Apa yang sudah Dilakukan
Sebelum tahun 1980an,
penelitian, khususnya di perguruan tinggi langsung dilaksanakan di
masing-masing perguruan tinggi dengan berbagai variasinya. Semenjak tahun 1984
dana penelitian dari Dikti sampai tahun 1987, dana penelitian sangat terbatas
berturut-turut hanya untuk 146, 32, dan 10 judul saja dengan dana sekitar
300.000/judul.
Dimulai tahun 1988/1989 melalui
dana pinjaman Bank Dunia XXI diperkenalkan untuk pertama kali model penanganan
penelitian PT secara kompetetif. Program penelitian yang pertama kali
diperkenalkan adalah penelitian Berbagai Bidang Ilmu (BBI). BBI terbuka untuk
dosen dimana saja dan dengan bidang ilmu apa saja. Penelitian ini disebut juga
dengan penelitian dosen muda dan ketika program WB berakhir penelitian BBI ini
berubah nama menjadi penelitian dosen muda dengan dana rupiah murni. Hingga 2001
telah didanai sebanyak 11.125 penelitian dengan total pendanaan 51.350.000.000.
Belum ada penelitian komprehensif tentang output
dan outcome penelitian yang telah
dilakukan selama kurun waktu itu. Dalam Pendidikan Tinggi Indonesia dalam
Lintas Waktu hanya disebutkan impact
untuk kontek seting sosial terbatas, yaitu menumbuhkan budaya meneliti pada
peneliti muda.
Salah satu evaluasi waktu itu
adalah dana penelitian model BBI dengan hanya 4-5 juta perjudul penelitian
diaanggap jumlah yang kecil untuk menghasilkan sesuatu yang besar, maka pada 1992 lagi-lagi dengan menggunakan dana
WB meluncurkan program penelitian hibah bersaing dengan orientasi pada produk,
apakah itu prototype, varietas
unggul, termasuk juga konsep, metodologi, kebijaksanaan dsb. Jumlah dana per
judul penelitian adalah 40-60 juta per tahun dan bersifat multi year. Dengan
modalitas baru ini, guru besar/S 3 serta dosen yang berasal dari UI, IPB, ITB
dan UGM tidak boleh lagi mengajukan usulan ke BBI. Inilah awal dimulainya di
diknas suatu penelitian bergengsi dengan system kompetisi berjenjang.
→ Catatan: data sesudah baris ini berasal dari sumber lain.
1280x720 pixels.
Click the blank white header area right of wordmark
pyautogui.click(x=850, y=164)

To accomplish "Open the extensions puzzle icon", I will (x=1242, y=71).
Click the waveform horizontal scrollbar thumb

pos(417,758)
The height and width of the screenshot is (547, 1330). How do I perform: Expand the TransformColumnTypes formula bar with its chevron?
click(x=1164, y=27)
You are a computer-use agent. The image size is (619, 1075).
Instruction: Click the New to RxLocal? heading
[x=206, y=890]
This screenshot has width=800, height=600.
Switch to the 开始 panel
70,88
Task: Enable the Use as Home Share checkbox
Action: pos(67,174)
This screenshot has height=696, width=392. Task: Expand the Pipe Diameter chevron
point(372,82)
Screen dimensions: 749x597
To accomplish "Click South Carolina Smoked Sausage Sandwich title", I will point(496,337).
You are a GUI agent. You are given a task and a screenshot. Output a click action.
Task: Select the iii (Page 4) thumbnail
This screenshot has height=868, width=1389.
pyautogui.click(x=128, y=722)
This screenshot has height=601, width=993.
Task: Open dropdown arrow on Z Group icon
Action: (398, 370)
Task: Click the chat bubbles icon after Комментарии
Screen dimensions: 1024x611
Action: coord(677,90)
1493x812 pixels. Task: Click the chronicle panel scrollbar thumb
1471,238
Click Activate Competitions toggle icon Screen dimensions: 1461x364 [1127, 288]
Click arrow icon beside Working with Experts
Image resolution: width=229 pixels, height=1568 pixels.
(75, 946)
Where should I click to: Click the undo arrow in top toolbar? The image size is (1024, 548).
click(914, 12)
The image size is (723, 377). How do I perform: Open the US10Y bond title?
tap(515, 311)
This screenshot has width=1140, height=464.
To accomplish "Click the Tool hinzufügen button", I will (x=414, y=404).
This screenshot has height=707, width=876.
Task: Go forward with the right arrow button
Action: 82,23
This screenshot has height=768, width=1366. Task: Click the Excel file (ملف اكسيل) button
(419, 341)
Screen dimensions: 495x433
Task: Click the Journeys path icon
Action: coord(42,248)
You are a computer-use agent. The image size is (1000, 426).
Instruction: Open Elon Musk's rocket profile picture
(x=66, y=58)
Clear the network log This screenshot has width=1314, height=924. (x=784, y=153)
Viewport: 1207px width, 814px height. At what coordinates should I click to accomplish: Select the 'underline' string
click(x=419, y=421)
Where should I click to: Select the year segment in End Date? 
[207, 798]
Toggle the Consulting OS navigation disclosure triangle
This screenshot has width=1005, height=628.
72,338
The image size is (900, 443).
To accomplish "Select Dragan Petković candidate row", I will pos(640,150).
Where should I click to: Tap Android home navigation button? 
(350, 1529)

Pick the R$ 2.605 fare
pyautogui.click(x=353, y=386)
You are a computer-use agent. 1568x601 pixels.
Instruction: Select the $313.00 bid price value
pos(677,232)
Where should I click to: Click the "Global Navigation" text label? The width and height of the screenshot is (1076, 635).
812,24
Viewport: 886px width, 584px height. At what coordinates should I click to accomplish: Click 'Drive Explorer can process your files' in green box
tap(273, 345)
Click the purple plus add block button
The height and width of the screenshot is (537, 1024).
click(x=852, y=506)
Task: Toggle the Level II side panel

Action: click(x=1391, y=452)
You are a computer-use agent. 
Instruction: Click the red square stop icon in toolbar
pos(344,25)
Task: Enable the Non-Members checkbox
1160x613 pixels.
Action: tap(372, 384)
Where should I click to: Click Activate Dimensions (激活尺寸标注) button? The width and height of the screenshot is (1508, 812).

Dari
hibah bersaing satu hingga sembilan telah dikeluarkan dana hampir Rp. 80 Miliar
untuk 2.889 judul penelitian.
Dari penelitian hibah bersaing
ini ada beberapa evaluasi yang dihasilkan, diantaranya
a. Setiap
judul rata-rata digunakan untuk membimbing 4.3 mahasiswa S 1, 0.8 S2 dan 0.3
S3, menghasilkan rata-rata 1.0 seminar di dalam negeri dan 0.33 seminar di luar
negeri.
b. Setiap judul rata-rata memerlukan biaya
Rp.111.7 juta atau Rp 42 juta per tahun
c. Dalam
hibah ini melibatkan peneliti utama yang guru besar 11 per sen, S3 54 Per sen,
S2 28 Per sen dan S1 7 per sen.
Semenjak tahun 1995, Diknas juga memiliki program penelitian yang dikaitkan
dengan pembinaan program pascasarjana, yaitu program university Research For Graduate Eduacation (URGE) dengan dana 70
per sen dari pinjaman Bank Dunia dan 30 per sen dari rupiah murni. Penelitian
atau disebut sebagai Research Grant sebagai bagian dari
komponen URGE terdiri dari team research
dan young academic program. Team research diusulkan oleh guru besar/tim pembimbing dengan
mencantumkan mahasiswa S2/S3 yang akan dihasilkan dari penelitian. Sementara young academic adalah program penelitian
doctor baru, 1-2 tahun kembali dari pendidikan sebagai after care mengisi waktu penyesuaiaan. Program dengan skema pendanaan seperti
disebutkan berjalan selama kurang lebih lima tahun dan selanjutnya dilaksanakan
dengan rupiah murni.[8]
Saat ini dikti, program
penelitian yang eksis (hampir semuanya kompetitif, kecuali beberapa diantaranya
seperti hibah kompetensi) yaitu program hibah penelitian RAPID[9],
Hibah penelitian fundamental, hibah penelitian kerjasama perguruan tinggi
(PEKERTI)[10], hibah
penelitian hibah bersaing, penelitian dosen muda dan studi kajian wanita[11],
hibah Penelitian Pasca Sarjana.
Pada tahun 1993, bersamaan
dengan meluncurnya berbagai program penelitian Diknas, Kantor Menristek meluncurkan program yang
sejenis yaitu Riset Unggulan Terpadu (RUT) dan Riset Unggulan Kemitraan (RUK),
kemudian Riset unggulan Strategi Nasional. KMNRT tidak hanya melibatkan
LPND-LPND koordinasinya, tapi juga mengikutkan perguruan tinggi dalam
memanfaatkan skim-skim penelitian yang ada. KMNRT juga memiliki program RUTI.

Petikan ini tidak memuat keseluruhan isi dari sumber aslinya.